Every crypto swap involves a choice most people skip past without thinking: fixed rate or floating rate. It sounds like a minor detail. It isn’t. Depending on market conditions and the size of your swap, choosing wrong can cost you anywhere from a fraction of a percent to several percent of the total transaction.
How Each Rate Type Works
A floating rate means you get whatever the market price is at the moment your transaction is confirmed on the blockchain. You see an estimate when you start the swap, but the final amount depends on what happens between when you send and when the swap executes. If the price moves in your favour, you get more. If it moves against you, you get less.

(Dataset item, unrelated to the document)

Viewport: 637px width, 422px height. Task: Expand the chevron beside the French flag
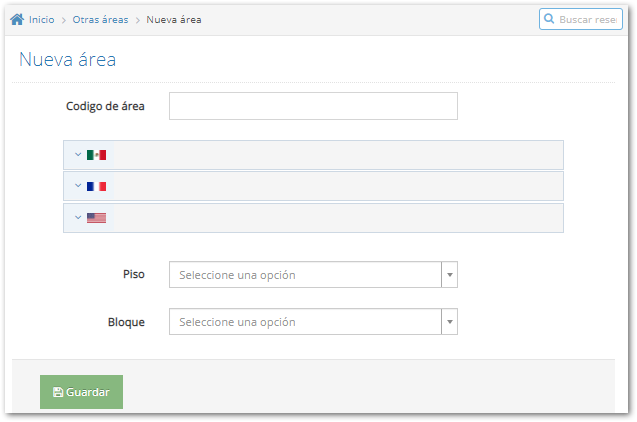pyautogui.click(x=78, y=186)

A fixed rate locks in a specific exchange rate for a limited window — usually 10 to 30 minutes. You know exactly what you’ll receive before you send. The trade-off is that fixed rates typically include a small premium to cover the platform’s risk of price movement during that window.
| Fixed Rate | Floating Rate | |
| Price certainty | Exact amount known upfront | The estimate only final amount varies |
| Premium/cost | Small premium built into the rate | No premium market rate |
| Best when | Volatile markets, large amounts, exact targets | Calm markets, small amounts, flexible |
| Risk | Rate expires if you’re slow to send | Price can move against you mid-swap |
When to Use Which
During calm markets — when Bitcoin is trading sideways, and altcoins aren’t spiking — floating rates are usually the better deal. The price won’t move dramatically in the few minutes it takes for your transaction to confirm, and you avoid the fixed-rate premium. For small swaps under a few hundred dollars, the difference is often negligible either way, so floating saves you the premium.
During volatile markets, regulatory news, major protocol upgrades, or just a day when BTC moves 5% in an hour, fixed rates become essential. A 15-minute swap confirmation during a volatile period could trigger meaningful price movement. If you’re converting a significant amount, the fixed-rate premium is insurance worth paying for.
Transaction size matters too. If you’re swapping $50 of ETH for USDT, a 0.5% swing barely registers. If you’re swapping $10,000, that same swing is $50. The larger the transaction, the more a fixed rate makes sense.
Practical Tips
Check the spread between the fixed and floating rates before deciding. On a reputable non-KYC crypto exchange, both will typically be displayed clearly before you confirm the swap. If the fixed rate premium is minimal (under 0.5%), there’s little reason not to lock it in. If the premium is steep, it usually means the market is volatile, which is exactly when you might want the protection.
Also, fixed-rate windows have time limits. Have your sending wallet ready before locking in a rate. Don’t lock in a rate and then spend five minutes looking for your hardware wallet. Have everything prepared, lock the rate, and send immediately.

For obscure pairs with wide spreads, you’re sometimes better off routing through a stablecoin (altcoin → USDT → target coin) rather than paying a hefty fixed rate premium on an illiquid direct pair. The mistake most people make is defaulting to one option without thinking. Read the market, check the spread, and pick accordingly.